Spirituality requires time. There is nothing instant. The only way to climb up a mountain is to use your hands and feet. If you take a helicopter and go from the bottom of a mountain to the peak, you cannot claim to have climbed the mountain. Sure, it is a shortcut and although the destination is the same, the journey is completely different. The person who climbed up the mountain can talk about the terrain, the view from each side of the mountain, the wildlife, the vegetation and the difficulties faced during different weather conditions. They can talk about the whole journey with confidence and interesting tales. But someone who uses a helicopter misses out on all of these sensory delights. Similarly, the clips we hear of these gurus is never enough. We need to engage with their longer talks or their books to understand their philosophy. We need to know about their experiences and so in turn, we are inspired to apply the teachings.

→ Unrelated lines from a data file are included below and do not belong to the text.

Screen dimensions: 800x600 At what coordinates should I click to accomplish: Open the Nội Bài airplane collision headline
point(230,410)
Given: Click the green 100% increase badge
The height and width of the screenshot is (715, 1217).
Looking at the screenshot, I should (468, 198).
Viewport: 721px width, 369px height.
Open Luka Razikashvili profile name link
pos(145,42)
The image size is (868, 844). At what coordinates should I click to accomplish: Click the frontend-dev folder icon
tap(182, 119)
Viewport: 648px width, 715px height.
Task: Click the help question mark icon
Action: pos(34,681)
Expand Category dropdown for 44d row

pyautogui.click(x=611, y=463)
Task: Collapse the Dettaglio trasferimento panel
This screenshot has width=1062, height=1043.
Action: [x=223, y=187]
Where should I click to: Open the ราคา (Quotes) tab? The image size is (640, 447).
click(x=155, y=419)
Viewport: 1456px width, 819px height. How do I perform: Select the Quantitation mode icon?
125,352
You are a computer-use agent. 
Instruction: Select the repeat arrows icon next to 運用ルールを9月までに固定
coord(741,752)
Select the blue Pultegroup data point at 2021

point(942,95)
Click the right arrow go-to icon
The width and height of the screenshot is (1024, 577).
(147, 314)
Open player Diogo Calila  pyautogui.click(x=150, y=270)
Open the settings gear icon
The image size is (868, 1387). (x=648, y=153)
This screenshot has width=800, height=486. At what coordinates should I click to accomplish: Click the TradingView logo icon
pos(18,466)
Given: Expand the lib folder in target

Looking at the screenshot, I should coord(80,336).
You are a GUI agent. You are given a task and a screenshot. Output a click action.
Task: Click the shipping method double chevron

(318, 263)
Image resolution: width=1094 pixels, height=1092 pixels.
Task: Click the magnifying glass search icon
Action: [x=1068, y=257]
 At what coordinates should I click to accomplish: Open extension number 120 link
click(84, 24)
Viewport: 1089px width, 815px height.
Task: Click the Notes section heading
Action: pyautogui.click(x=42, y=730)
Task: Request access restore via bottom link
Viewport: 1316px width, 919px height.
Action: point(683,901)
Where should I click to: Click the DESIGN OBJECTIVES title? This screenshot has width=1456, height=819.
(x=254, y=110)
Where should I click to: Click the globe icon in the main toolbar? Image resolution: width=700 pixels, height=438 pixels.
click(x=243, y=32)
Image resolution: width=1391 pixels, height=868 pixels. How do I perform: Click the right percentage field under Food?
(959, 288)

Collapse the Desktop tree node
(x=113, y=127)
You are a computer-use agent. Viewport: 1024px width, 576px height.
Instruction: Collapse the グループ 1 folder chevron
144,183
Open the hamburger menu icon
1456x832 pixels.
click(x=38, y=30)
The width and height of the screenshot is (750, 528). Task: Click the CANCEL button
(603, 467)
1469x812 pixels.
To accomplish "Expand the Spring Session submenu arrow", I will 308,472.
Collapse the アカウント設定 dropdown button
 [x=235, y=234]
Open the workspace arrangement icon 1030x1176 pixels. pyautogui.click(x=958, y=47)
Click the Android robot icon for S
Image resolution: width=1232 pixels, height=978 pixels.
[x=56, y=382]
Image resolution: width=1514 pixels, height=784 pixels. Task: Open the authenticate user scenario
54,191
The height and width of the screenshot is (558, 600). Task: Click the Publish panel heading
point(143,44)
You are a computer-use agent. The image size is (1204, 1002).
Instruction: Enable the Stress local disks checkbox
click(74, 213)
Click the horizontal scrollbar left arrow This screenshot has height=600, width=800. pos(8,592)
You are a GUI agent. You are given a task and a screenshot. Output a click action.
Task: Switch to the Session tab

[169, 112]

But like the person who took the helicopter, we listen to the gurus and project their achievements as our own. This is only noticed when we carefully observe our own thoughts, intentions, emotions etc. Better to look within and see what has transformed than sing the glory of a god or someone that we do not know. Just because you caught that Guru featured on Instagram that doesn’t mean you know what it is like to be a disciple of theirs. Bite-size wisdom will not work because it doesn’t provide true clarity. It doesn’t tell us of the whole journey. We get a sneak peak and that is all. But who is satisfied with a movie trailer? We rather watch the whole movie. Same with spirituality, it is better to learn and follow any methods than to just glorify a path that we haven’t taken a step in.

I understand that I may sound ‘traditional’ but I have learned more from the larger books that I have read and the longer talks that I have listened to or watched. I love Swami Sarvapriyananda of Vedanta NY’s talks. His explanation of the Upanishads and other texts probably span over several days and I have deepened my understanding of Reality! I love Yog Vasistha – a thousand page book on Hindu philosophy. Or the 500 page Vigyan Bhairav Tantra by Osho. I remind myself of the thousands of pages of poetic wisdom in the Guru Granth Sahib and the 700 verses of the Bhagavad Gita. I am not saying smaller books and talks haven’t helped, they have. The beauty of The Prophet by Kahlil Gibran is both delicate and strong. The high wisdom of Tao Te Ching is on many levels unmatched. I am not saying that the length of a talk or book measures how much wisdom is contained. I am talking about the thinking, the silent pauses you take when you pause a talk, or put down the book and you begin to ponder as you grab new insights, as you infer your own experiences to the words just heard or read. A verse from the Tao Te Ching cannot be read mechanically, it has to be properly understood. It may take less than a minute to read but it may need a good 30 minutes to understand and comprehend. Trust me, 30 minutes isn’t enough but you get my point.

Wisdom may come in bite-size pieces but eventually, we need to understand things deeper. We need to transcend the potentiality of something become superficial. Once something is superficial, it can become rigid as a limiting belief and we open the gate for ego to enter and expand. Therefore, if we must utilize this bite-size wisdom phenomena that has become mainstream today, we must not lose the art of contemplation so that this wisdom can penetrate us and complete us.

Silence It Is

A space, infinitesimal space, a gap in the middle, 
The mind still, caught in the middle ground, 
Observing, observer and observation suspended, 
That, with no definition, makes It's presence felt, 
It isn't exclusive, It is available to everybody,
Try to monopolize It, watch It disappear in an instant,  
It doesn't seek to convince, It doesn't like language,
It prefers if silence communicates, silence It is.  

A Traveling Thought

The presence of a thought appeared this morning, 
Fresh and crisp as if it was ironed out completely, 
I wonder how this thought came into my psyche, 
When the thought went away, I was in mourning. 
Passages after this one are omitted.